WRITTEN EXERCISE
Can you print the items that begin with the line containing "The height and" and end with the line containing "pos(526,26)", including both of those lines, with the pictures left out?

EXTRACTED ENTRIES
§

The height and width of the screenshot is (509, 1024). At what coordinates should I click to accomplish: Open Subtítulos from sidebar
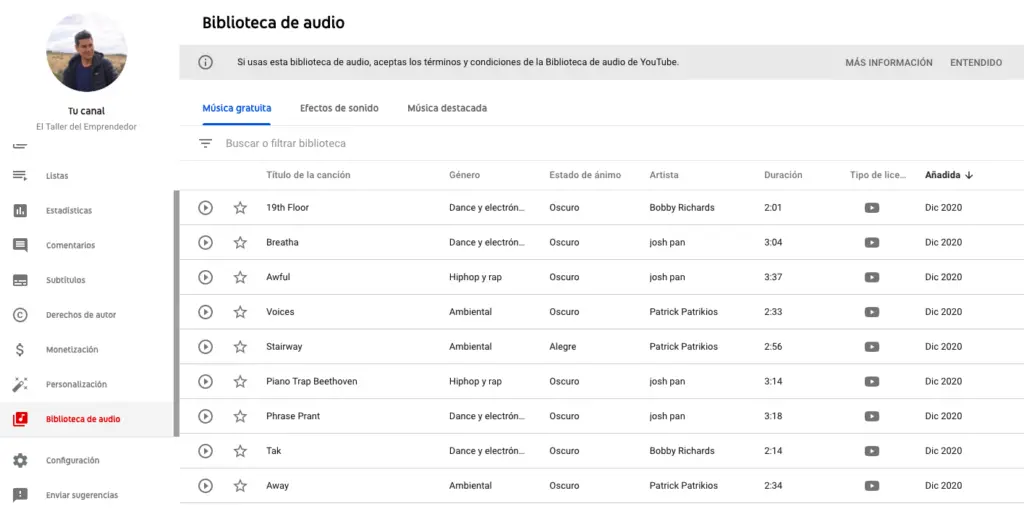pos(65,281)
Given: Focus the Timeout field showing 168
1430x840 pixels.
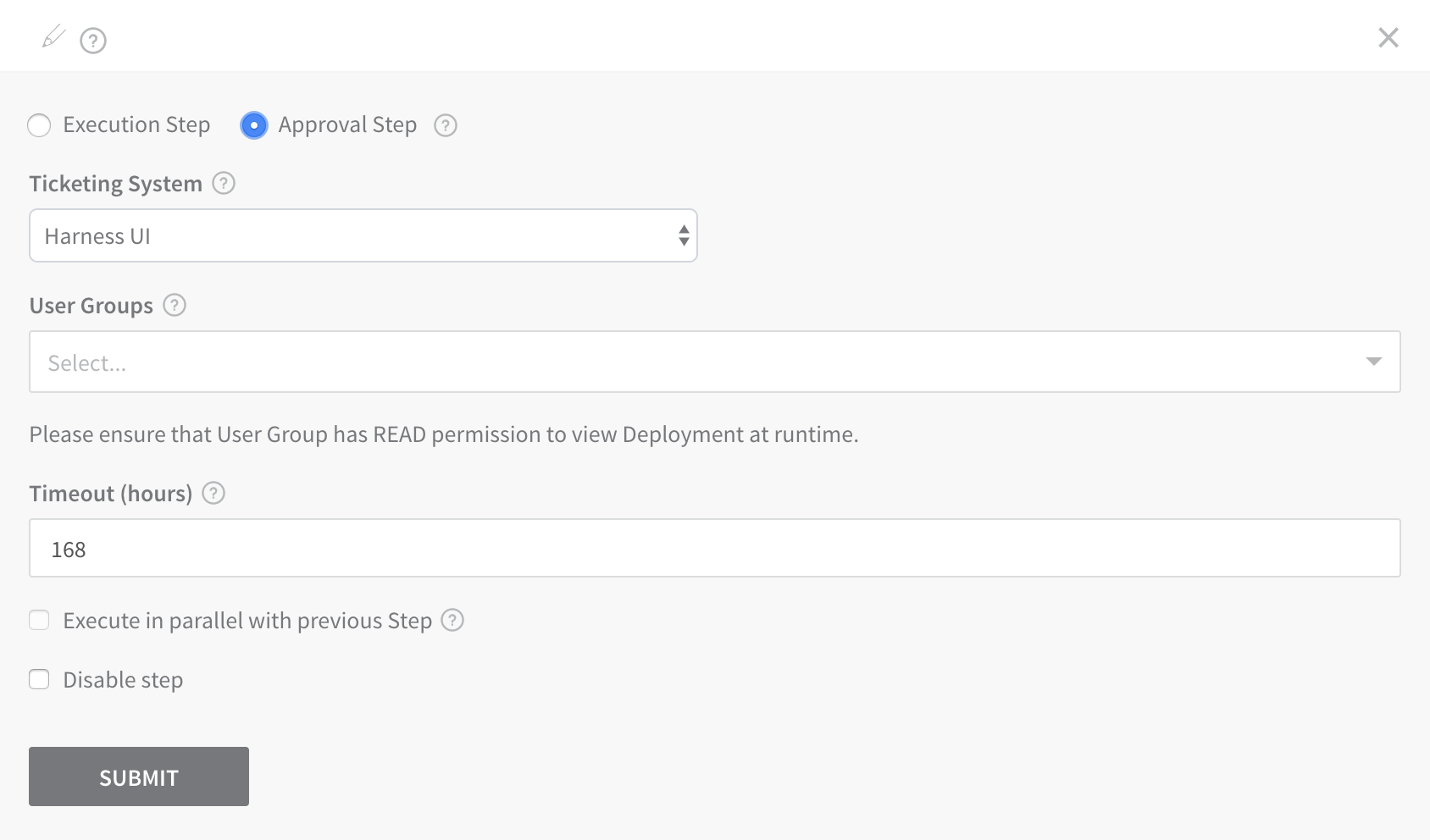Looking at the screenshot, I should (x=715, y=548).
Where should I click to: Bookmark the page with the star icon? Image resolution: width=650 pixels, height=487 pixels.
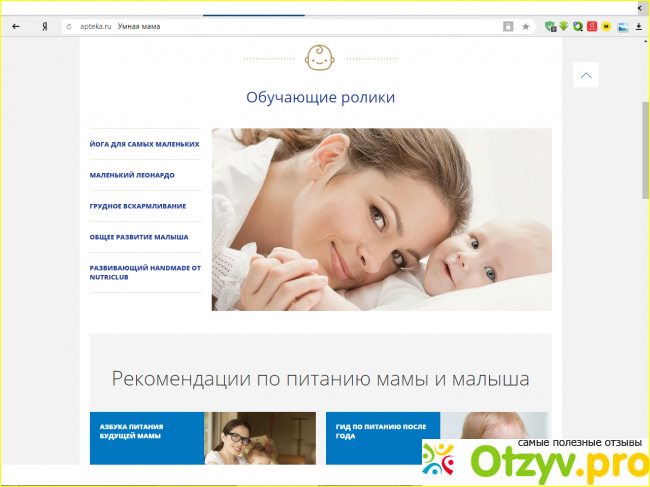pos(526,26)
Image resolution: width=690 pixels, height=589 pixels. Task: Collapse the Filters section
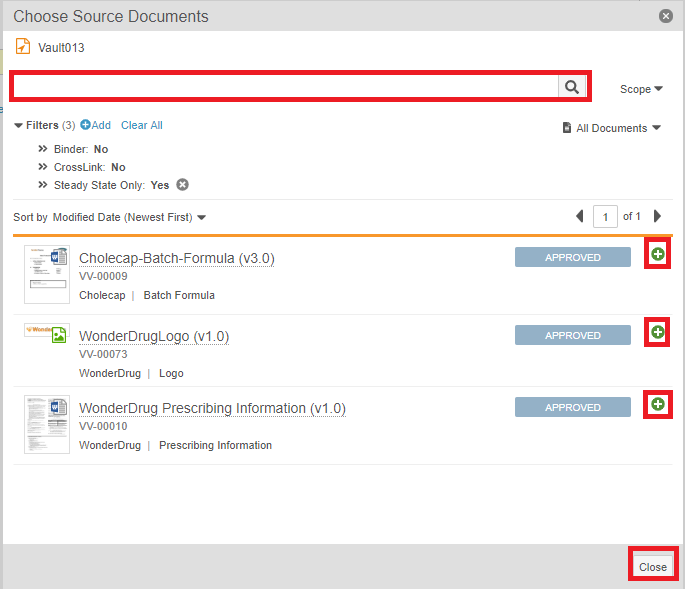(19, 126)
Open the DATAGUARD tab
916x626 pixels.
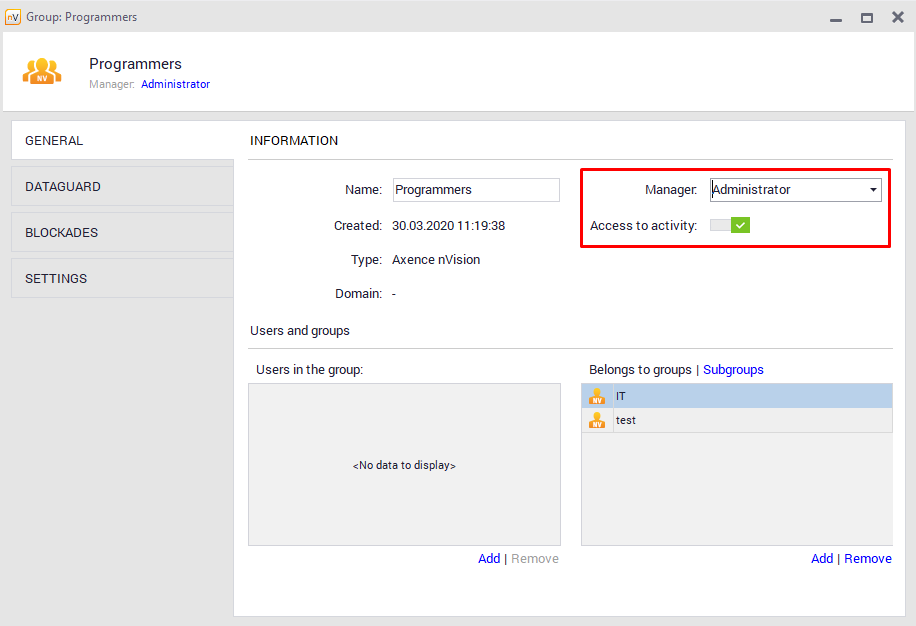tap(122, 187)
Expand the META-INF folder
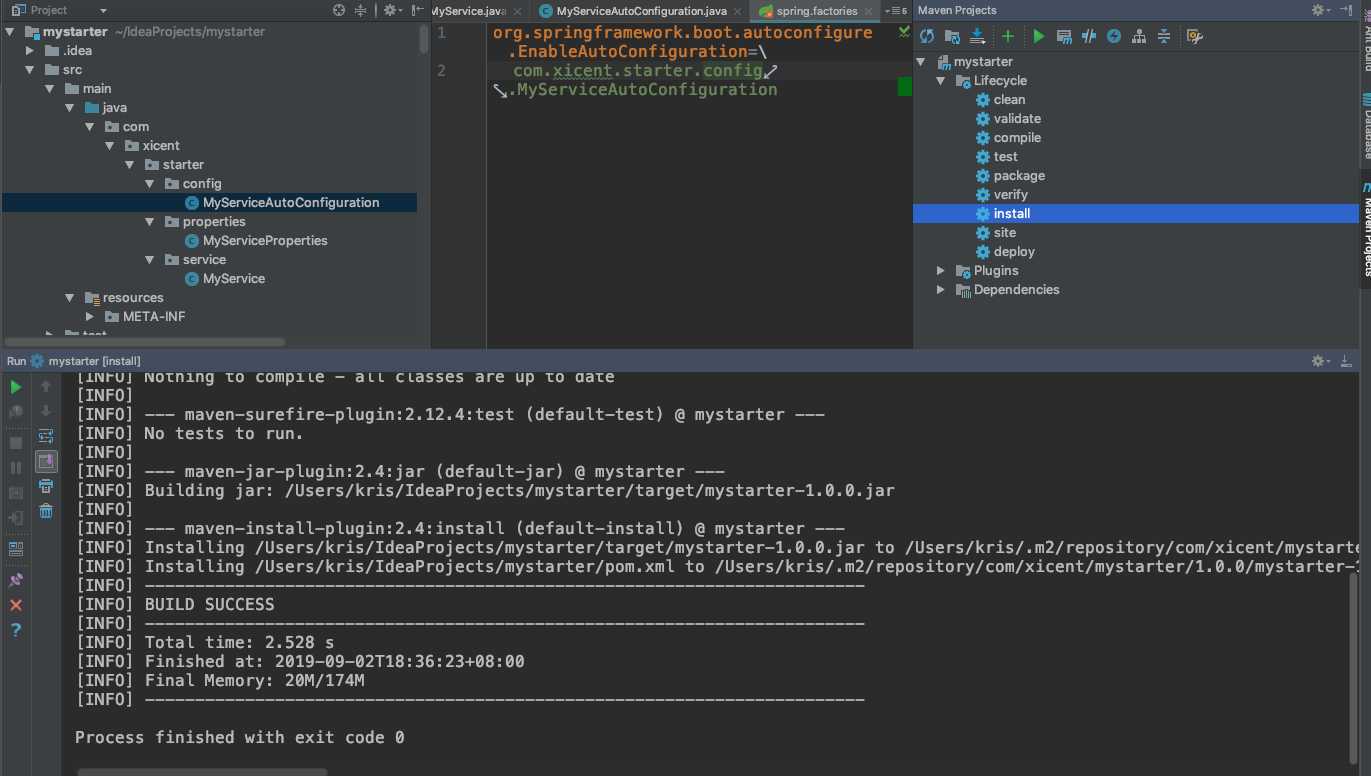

§

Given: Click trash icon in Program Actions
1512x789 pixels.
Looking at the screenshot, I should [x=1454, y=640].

§

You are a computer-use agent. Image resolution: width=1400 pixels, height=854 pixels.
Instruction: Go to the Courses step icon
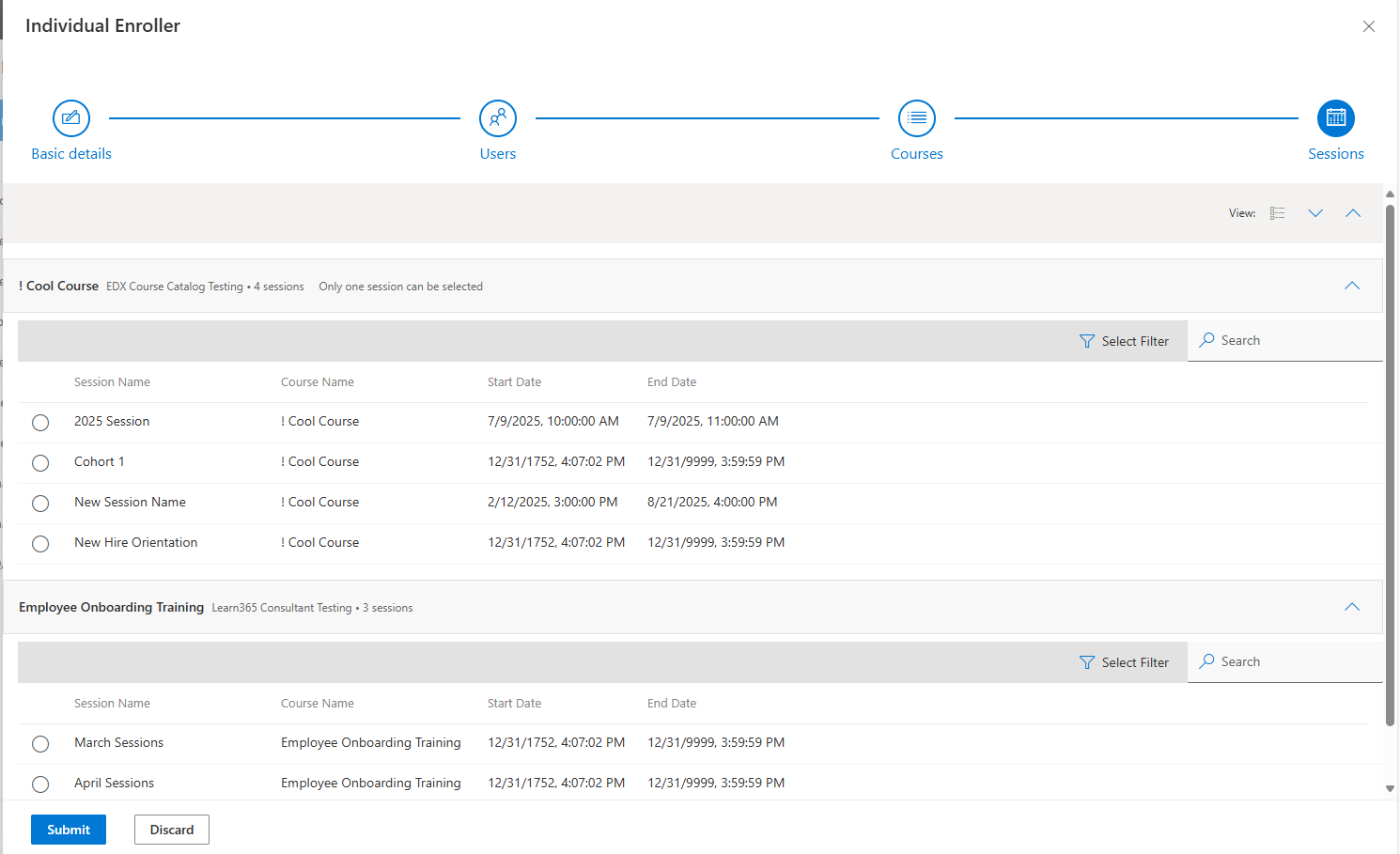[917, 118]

§

FULL SOLUTION
The height and width of the screenshot is (509, 1024). At what coordinates should I click to accomplish: Open Subtítulos from sidebar
pos(65,281)
Given: Focus the Timeout field showing 168
1430x840 pixels.
Looking at the screenshot, I should (x=715, y=548).
Where should I click to: Bookmark the page with the star icon? Image resolution: width=650 pixels, height=487 pixels.
pos(526,26)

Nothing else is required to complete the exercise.